*** Opening of Excerpted records ***

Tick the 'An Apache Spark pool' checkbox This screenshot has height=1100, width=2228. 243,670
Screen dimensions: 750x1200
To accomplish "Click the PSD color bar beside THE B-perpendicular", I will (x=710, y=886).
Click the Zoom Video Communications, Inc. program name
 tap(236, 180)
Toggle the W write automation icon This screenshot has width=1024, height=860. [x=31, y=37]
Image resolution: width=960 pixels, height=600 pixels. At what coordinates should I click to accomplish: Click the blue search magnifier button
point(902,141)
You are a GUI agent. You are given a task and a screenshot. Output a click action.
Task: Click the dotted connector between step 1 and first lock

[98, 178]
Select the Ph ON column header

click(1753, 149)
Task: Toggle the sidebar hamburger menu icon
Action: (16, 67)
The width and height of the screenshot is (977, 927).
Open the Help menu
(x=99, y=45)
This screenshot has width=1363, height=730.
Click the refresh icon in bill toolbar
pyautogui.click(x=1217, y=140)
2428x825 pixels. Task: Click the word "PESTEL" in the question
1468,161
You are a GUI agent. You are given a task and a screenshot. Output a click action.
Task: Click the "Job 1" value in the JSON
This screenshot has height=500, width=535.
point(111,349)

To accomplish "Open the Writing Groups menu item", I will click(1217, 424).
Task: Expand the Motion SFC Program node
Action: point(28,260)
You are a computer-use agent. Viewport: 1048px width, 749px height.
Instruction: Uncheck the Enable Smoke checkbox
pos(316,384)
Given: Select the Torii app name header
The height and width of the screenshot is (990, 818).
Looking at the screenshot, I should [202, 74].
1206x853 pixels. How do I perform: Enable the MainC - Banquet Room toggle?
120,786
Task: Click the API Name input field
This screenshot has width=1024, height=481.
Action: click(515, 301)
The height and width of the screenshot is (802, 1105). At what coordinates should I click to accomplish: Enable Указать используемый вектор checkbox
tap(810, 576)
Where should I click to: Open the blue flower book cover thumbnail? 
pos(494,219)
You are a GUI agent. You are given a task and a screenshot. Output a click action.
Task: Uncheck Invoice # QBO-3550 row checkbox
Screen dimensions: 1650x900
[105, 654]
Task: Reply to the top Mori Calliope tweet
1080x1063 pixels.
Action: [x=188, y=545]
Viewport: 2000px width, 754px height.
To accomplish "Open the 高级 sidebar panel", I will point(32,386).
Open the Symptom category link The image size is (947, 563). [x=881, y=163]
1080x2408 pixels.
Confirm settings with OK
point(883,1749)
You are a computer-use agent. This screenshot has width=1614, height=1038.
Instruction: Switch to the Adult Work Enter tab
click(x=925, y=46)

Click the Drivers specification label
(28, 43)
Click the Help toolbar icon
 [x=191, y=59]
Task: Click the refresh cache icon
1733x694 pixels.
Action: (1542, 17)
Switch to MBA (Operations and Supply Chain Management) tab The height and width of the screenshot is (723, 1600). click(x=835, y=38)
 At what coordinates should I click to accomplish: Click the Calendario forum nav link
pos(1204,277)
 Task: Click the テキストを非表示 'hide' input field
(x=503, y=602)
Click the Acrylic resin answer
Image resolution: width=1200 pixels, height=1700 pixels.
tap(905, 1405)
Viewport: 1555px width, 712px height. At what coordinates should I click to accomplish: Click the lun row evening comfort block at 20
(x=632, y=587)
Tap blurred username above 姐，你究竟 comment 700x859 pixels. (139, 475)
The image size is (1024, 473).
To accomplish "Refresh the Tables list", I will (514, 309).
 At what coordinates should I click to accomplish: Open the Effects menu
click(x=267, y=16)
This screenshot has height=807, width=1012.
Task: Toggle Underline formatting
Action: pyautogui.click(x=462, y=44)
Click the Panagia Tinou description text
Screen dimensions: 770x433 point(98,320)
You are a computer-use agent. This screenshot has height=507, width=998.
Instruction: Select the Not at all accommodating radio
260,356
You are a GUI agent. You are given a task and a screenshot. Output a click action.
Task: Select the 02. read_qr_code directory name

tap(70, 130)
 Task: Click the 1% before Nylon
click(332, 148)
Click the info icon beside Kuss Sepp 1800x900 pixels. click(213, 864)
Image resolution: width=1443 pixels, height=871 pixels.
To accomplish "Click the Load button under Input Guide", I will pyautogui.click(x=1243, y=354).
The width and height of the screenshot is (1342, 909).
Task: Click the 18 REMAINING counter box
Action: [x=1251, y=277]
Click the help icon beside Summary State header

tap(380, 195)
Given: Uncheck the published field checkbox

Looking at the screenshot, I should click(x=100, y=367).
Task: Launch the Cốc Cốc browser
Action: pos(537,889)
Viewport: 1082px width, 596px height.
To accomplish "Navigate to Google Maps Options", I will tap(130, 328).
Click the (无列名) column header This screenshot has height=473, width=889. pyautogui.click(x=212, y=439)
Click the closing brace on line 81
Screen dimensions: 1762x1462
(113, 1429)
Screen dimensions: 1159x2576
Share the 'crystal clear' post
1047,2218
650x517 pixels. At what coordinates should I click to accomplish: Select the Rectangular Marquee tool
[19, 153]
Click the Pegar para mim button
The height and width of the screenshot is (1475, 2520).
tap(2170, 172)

*** Close of Excerpted records ***

→ **What needs to be done**
From the listing above, copy every line that includes the word "computer".

→ **Answer to this problem**
You are a computer-use agent. Viewport: 1048px width, 749px height.
You are a computer-use agent. This screenshot has width=1614, height=1038.
You are a computer-use agent. This screenshot has height=507, width=998.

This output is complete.